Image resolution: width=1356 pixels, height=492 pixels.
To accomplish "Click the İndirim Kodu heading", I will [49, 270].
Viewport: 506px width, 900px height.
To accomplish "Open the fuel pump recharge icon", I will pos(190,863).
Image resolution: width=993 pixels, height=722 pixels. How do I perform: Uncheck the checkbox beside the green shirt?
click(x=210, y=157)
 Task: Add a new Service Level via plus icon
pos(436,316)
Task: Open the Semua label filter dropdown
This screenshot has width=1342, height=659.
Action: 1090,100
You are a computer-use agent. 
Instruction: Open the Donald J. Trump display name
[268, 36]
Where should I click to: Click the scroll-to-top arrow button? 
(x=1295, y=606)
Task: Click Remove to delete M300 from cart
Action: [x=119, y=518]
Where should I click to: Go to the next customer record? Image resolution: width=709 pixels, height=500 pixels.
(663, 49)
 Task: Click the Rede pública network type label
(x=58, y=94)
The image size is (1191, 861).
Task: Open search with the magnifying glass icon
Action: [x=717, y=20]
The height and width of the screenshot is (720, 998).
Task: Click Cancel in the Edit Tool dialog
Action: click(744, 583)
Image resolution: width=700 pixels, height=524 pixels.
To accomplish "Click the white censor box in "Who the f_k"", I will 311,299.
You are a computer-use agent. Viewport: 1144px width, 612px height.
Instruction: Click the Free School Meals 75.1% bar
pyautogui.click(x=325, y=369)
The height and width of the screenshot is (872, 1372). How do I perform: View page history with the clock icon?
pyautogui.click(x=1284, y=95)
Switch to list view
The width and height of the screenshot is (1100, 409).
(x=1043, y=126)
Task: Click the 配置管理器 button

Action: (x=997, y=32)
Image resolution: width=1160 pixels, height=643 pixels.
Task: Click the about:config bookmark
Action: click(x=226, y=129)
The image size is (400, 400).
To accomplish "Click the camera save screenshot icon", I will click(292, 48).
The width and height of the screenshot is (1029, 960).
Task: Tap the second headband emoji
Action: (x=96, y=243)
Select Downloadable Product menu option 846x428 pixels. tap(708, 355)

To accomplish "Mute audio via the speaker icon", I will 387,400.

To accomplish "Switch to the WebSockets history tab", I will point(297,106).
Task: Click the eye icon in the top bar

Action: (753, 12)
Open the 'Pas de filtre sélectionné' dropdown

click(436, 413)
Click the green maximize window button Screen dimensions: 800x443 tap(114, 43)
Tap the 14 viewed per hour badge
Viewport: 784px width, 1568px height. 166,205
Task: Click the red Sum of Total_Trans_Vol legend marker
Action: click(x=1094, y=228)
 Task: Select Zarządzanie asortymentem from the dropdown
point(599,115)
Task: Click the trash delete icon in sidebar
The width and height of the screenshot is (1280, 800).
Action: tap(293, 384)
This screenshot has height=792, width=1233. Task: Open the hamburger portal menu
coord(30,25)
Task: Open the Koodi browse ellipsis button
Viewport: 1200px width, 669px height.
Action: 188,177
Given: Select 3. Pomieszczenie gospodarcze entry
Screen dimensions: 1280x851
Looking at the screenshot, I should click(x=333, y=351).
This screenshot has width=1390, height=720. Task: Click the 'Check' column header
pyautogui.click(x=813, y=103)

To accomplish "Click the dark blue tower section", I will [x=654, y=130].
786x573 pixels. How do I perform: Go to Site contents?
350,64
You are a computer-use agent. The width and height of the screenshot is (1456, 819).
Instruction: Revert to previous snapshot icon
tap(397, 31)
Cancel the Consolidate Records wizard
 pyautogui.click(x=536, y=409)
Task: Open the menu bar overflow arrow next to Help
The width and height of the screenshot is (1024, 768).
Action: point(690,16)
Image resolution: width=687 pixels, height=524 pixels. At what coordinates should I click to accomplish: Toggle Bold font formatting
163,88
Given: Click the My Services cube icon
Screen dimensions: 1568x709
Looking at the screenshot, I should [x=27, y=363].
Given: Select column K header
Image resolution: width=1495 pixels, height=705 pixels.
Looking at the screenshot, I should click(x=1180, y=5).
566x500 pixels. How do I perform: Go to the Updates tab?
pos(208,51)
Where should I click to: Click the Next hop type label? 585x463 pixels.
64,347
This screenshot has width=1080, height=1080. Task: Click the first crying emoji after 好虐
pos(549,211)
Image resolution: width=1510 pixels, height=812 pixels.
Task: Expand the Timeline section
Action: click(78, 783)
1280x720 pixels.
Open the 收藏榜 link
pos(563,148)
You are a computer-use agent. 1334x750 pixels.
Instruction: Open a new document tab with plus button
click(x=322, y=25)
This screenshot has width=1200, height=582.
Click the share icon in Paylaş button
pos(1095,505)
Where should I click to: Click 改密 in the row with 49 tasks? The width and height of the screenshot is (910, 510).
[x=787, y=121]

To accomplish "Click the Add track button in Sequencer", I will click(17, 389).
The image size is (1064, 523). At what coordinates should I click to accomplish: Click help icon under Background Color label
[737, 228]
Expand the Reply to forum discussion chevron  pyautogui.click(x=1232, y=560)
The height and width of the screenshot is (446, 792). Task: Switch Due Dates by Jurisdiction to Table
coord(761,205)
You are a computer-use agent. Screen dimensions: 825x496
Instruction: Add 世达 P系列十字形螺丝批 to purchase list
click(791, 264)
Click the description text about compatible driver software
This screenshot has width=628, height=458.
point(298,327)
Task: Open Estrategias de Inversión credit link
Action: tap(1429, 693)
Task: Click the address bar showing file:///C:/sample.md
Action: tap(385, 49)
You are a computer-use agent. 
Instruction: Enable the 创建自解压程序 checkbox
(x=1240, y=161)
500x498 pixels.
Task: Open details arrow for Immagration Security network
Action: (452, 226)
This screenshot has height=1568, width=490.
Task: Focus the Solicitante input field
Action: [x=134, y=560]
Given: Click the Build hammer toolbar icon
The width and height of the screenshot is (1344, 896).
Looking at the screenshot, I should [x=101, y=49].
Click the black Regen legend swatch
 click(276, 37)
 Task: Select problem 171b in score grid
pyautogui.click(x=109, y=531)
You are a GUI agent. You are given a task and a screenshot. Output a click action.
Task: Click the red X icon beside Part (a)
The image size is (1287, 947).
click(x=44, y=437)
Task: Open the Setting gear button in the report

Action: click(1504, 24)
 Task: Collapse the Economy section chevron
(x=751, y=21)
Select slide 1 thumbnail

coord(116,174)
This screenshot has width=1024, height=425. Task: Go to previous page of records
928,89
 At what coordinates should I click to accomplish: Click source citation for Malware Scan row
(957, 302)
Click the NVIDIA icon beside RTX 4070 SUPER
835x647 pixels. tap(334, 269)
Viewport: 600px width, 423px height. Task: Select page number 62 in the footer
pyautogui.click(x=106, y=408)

→ Your objective:
Please put every line of the entries above into a JSON list of strings, one string per line. Leave out blank lines.

→ Answer to the task:
[
  "Image resolution: width=1356 pixels, height=492 pixels.",
  "To accomplish \"Click the İndirim Kodu heading\", I will [49, 270].",
  "Viewport: 506px width, 900px height.",
  "To accomplish \"Open the fuel pump recharge icon\", I will pos(190,863).",
  "Image resolution: width=993 pixels, height=722 pixels. How do I perform: Uncheck the checkbox beside the green shirt?",
  "click(x=210, y=157)",
  " Task: Add a new Service Level via plus icon",
  "pos(436,316)",
  "Task: Open the Semua label filter dropdown",
  "This screenshot has width=1342, height=659.",
  "Action: 1090,100",
  "You are a computer-use agent. ",
  "Instruction: Open the Donald J. Trump display name",
  "[268, 36]",
  "Where should I click to: Click the scroll-to-top arrow button? ",
  "(x=1295, y=606)",
  "Task: Click Remove to delete M300 from cart",
  "Action: [x=119, y=518]",
  "Where should I click to: Go to the next customer record? Image resolution: width=709 pixels, height=500 pixels.",
  "(663, 49)",
  " Task: Click the Rede pública network type label",
  "(x=58, y=94)",
  "The image size is (1191, 861).",
  "Task: Open search with the magnifying glass icon",
  "Action: [x=717, y=20]",
  "The height and width of the screenshot is (720, 998).",
  "Task: Click Cancel in the Edit Tool dialog",
  "Action: click(744, 583)",
  "Image resolution: width=700 pixels, height=524 pixels.",
  "To accomplish \"Click the white censor box in \"Who the f_k\"\", I will 311,299.",
  "You are a computer-use agent. Viewport: 1144px width, 612px height.",
  "Instruction: Click the Free School Meals 75.1% bar",
  "pyautogui.click(x=325, y=369)",
  "The height and width of the screenshot is (872, 1372). How do I perform: View page history with the clock icon?",
  "pyautogui.click(x=1284, y=95)",
  "Switch to list view",
  "The width and height of the screenshot is (1100, 409).",
  "(x=1043, y=126)",
  "Task: Click the 配置管理器 button",
  "Action: (x=997, y=32)",
  "Image resolution: width=1160 pixels, height=643 pixels.",
  "Task: Click the about:config bookmark",
  "Action: click(x=226, y=129)",
  "The image size is (400, 400).",
  "To accomplish \"Click the camera save screenshot icon\", I will click(292, 48).",
  "The width and height of the screenshot is (1029, 960).",
  "Task: Tap the second headband emoji",
  "Action: (x=96, y=243)",
  "Select Downloadable Product menu option 846x428 pixels. tap(708, 355)",
  "To accomplish \"Mute audio via the speaker icon\", I will 387,400.",
  "To accomplish \"Switch to the WebSockets history tab\", I will point(297,106).",
  "Task: Click the eye icon in the top bar",
  "Action: (753, 12)",
  "Open the 'Pas de filtre sélectionné' dropdown",
  "click(436, 413)",
  "Click the green maximize window button Screen dimensions: 800x443 tap(114, 43)",
  "Tap the 14 viewed per hour badge",
  "Viewport: 784px width, 1568px height. 166,205",
  "Task: Click the red Sum of Total_Trans_Vol legend marker",
  "Action: click(x=1094, y=228)",
  " Task: Select Zarządzanie asortymentem from the dropdown",
  "point(599,115)",
  "Task: Click the trash delete icon in sidebar",
  "The width and height of the screenshot is (1280, 800).",
  "Action: tap(293, 384)",
  "This screenshot has height=792, width=1233. Task: Open the hamburger portal menu",
  "coord(30,25)",
  "Task: Open the Koodi browse ellipsis button",
  "Viewport: 1200px width, 669px height.",
  "Action: 188,177",
  "Given: Select 3. Pomieszczenie gospodarcze entry",
  "Screen dimensions: 1280x851",
  "Looking at the screenshot, I should click(x=333, y=351).",
  "This screenshot has width=1390, height=720. Task: Click the 'Check' column header",
  "pyautogui.click(x=813, y=103)",
  "To accomplish \"Click the dark blue tower section\", I will [x=654, y=130].",
  "786x573 pixels. How do I perform: Go to Site contents?",
  "350,64",
  "You are a computer-use agent. The width and height of the screenshot is (1456, 819).",
  "Instruction: Revert to previous snapshot icon",
  "tap(397, 31)",
  "Cancel the Consolidate Records wizard",
  " pyautogui.click(x=536, y=409)",
  "Task: Open the menu bar overflow arrow next to Help",
  "The width and height of the screenshot is (1024, 768).",
  "Action: point(690,16)",
  "Image resolution: width=687 pixels, height=524 pixels. At what coordinates should I click to accomplish: Toggle Bold font formatting",
  "163,88",
  "Given: Click the My Services cube icon",
  "Screen dimensions: 1568x709",
  "Looking at the screenshot, I should [x=27, y=363].",
  "Given: Select column K header",
  "Image resolution: width=1495 pixels, height=705 pixels.",
  "Looking at the screenshot, I should click(x=1180, y=5).",
  "566x500 pixels. How do I perform: Go to the Updates tab?",
  "pos(208,51)",
  "Where should I click to: Click the Next hop type label? 585x463 pixels.",
  "64,347",
  "This screenshot has width=1080, height=1080. Task: Click the first crying emoji after 好虐",
  "pos(549,211)",
  "Image resolution: width=1510 pixels, height=812 pixels.",
  "Task: Expand the Timeline section",
  "Action: click(78, 783)",
  "1280x720 pixels.",
  "Open the 收藏榜 link",
  "pos(563,148)",
  "You are a computer-use agent. 1334x750 pixels.",
  "Instruction: Open a new document tab with plus button",
  "click(x=322, y=25)",
  "This screenshot has width=1200, height=582.",
  "Click the share icon in Paylaş button",
  "pos(1095,505)",
  "Where should I click to: Click 改密 in the row with 49 tasks? The width and height of the screenshot is (910, 510).",
  "[x=787, y=121]",
  "To accomplish \"Click the Add track button in Sequencer\", I will click(17, 389).",
  "The image size is (1064, 523). At what coordinates should I click to accomplish: Click help icon under Background Color label",
  "[737, 228]",
  "Expand the Reply to forum discussion chevron  pyautogui.click(x=1232, y=560)",
  "The height and width of the screenshot is (446, 792). Task: Switch Due Dates by Jurisdiction to Table",
  "coord(761,205)",
  "You are a computer-use agent. Screen dimensions: 825x496",
  "Instruction: Add 世达 P系列十字形螺丝批 to purchase list",
  "click(791, 264)",
  "Click the description text about compatible driver software",
  "This screenshot has width=628, height=458.",
  "point(298,327)",
  "Task: Open Estrategias de Inversión credit link",
  "Action: tap(1429, 693)",
  "Task: Click the address bar showing file:///C:/sample.md",
  "Action: tap(385, 49)",
  "You are a computer-use agent. ",
  "Instruction: Enable the 创建自解压程序 checkbox",
  "(x=1240, y=161)",
  "500x498 pixels.",
  "Task: Open details arrow for Immagration Security network",
  "Action: (452, 226)",
  "This screenshot has height=1568, width=490.",
  "Task: Focus the Solicitante input field",
  "Action: [x=134, y=560]",
  "Given: Click the Build hammer toolbar icon",
  "The width and height of the screenshot is (1344, 896).",
  "Looking at the screenshot, I should [x=101, y=49].",
  "Click the black Regen legend swatch",
  " click(276, 37)",
  " Task: Select problem 171b in score grid",
  "pyautogui.click(x=109, y=531)",
  "You are a GUI agent. You are given a task and a screenshot. Output a click action.",
  "Task: Click the red X icon beside Part (a)",
  "The image size is (1287, 947).",
  "click(x=44, y=437)",
  "Task: Open the Setting gear button in the report",
  "Action: click(1504, 24)",
  " Task: Collapse the Economy section chevron",
  "(x=751, y=21)",
  "Select slide 1 thumbnail",
  "coord(116,174)",
  "This screenshot has width=1024, height=425. Task: Go to previous page of records",
  "928,89",
  " At what coordinates should I click to accomplish: Click source citation for Malware Scan row",
  "(957, 302)",
  "Click the NVIDIA icon beside RTX 4070 SUPER",
  "835x647 pixels. tap(334, 269)",
  "Viewport: 600px width, 423px height. Task: Select page number 62 in the footer",
  "pyautogui.click(x=106, y=408)"
]